GIVEN TASK: Render the records below as a numbered list with blank lines omitted. Leave the pictures out of the list.

LISTED RECORDS:

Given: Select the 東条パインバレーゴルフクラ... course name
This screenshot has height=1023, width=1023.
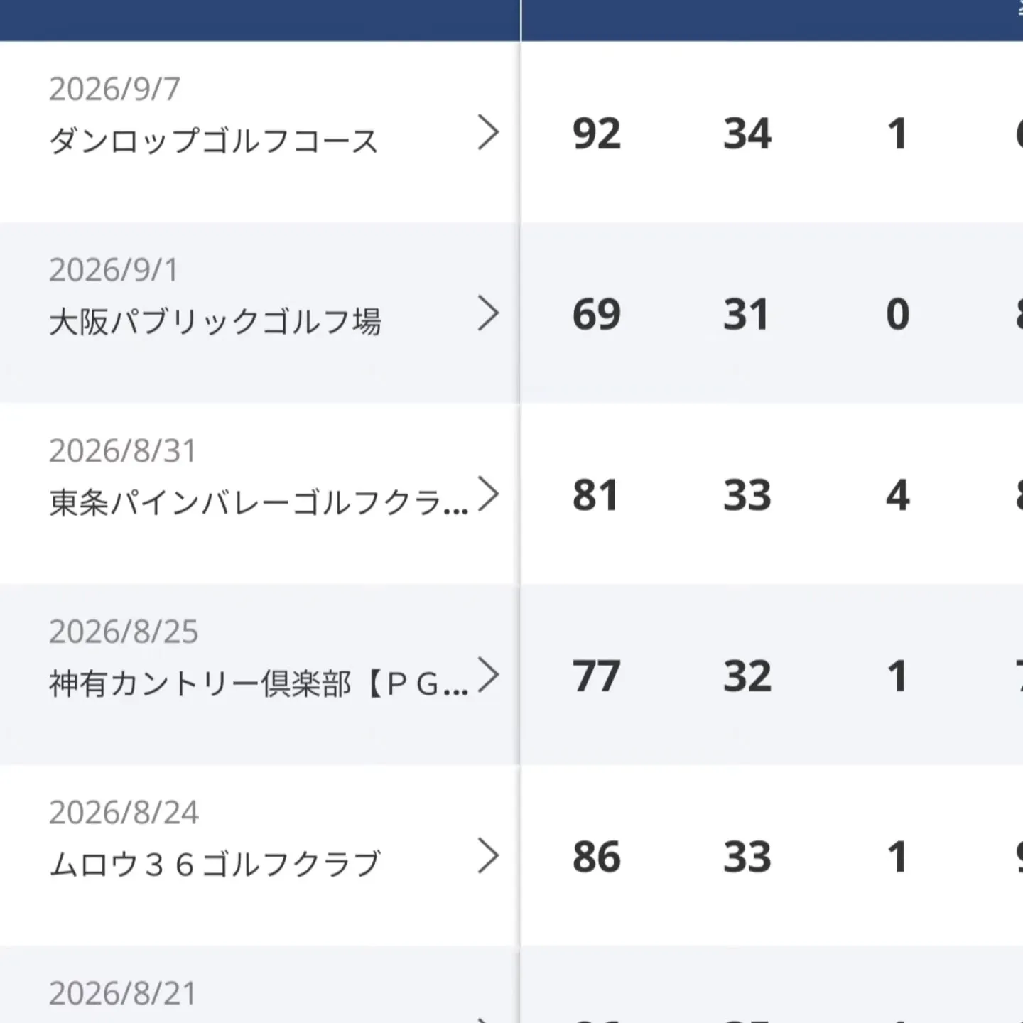Looking at the screenshot, I should coord(259,502).
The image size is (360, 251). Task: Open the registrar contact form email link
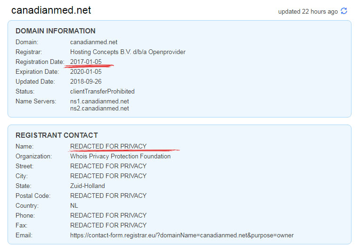click(x=181, y=235)
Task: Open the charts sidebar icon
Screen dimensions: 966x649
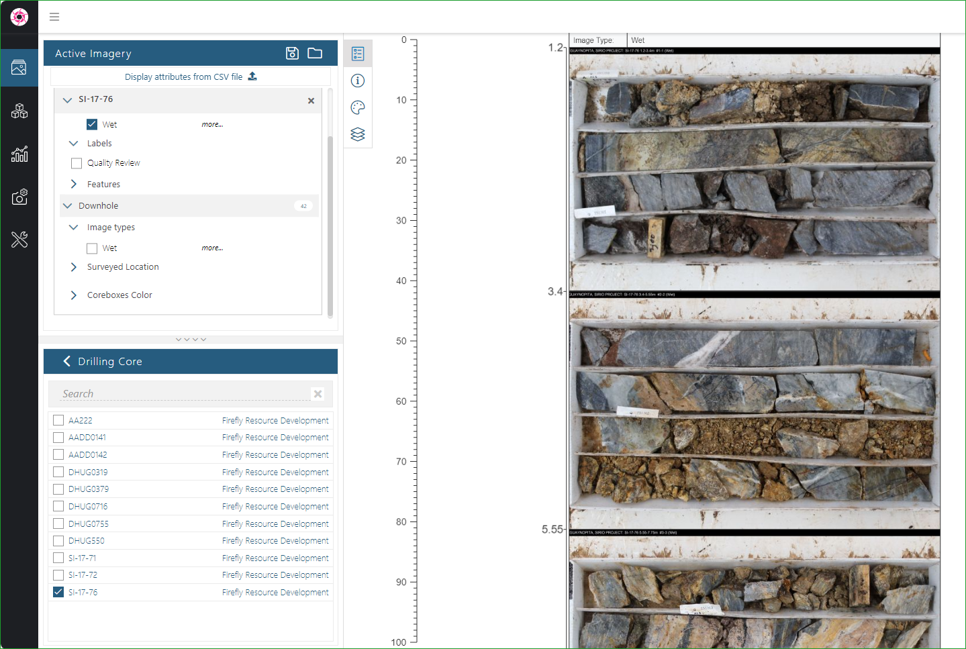Action: pos(19,154)
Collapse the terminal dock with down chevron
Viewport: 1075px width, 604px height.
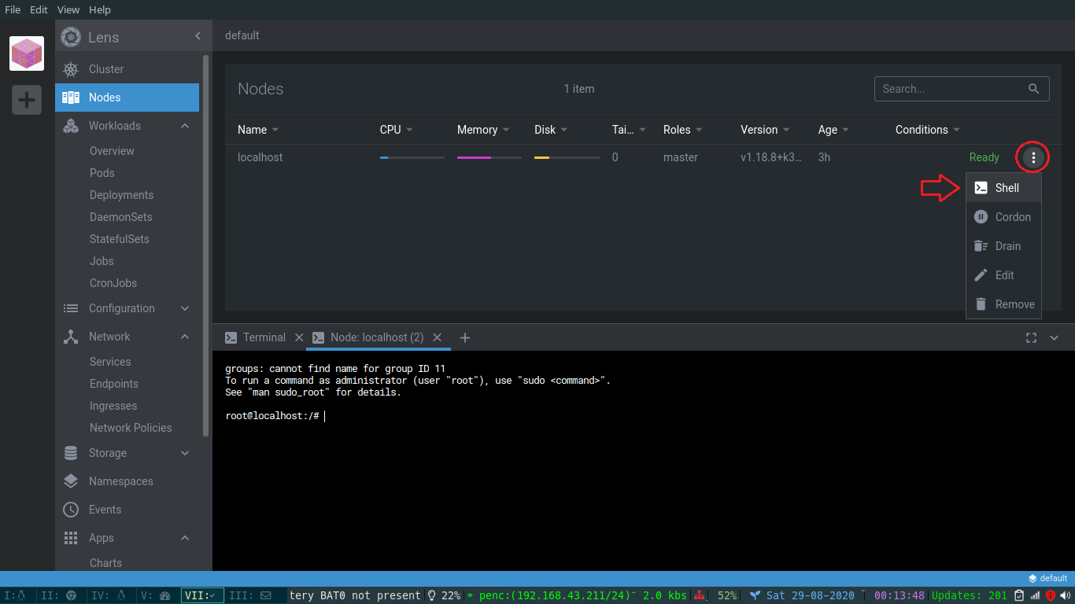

ANSWER TO THE TASK:
1. Given: Select the 東条パインバレーゴルフクラ... course name
2. This screenshot has height=1023, width=1023.
3. Looking at the screenshot, I should coord(259,502).
4. The image size is (360, 251). Task: Open the registrar contact form email link
5. click(x=181, y=235)
6. Task: Open the charts sidebar icon
7. Screen dimensions: 966x649
8. Action: pos(19,154)
9. Collapse the terminal dock with down chevron
10. Viewport: 1075px width, 604px height.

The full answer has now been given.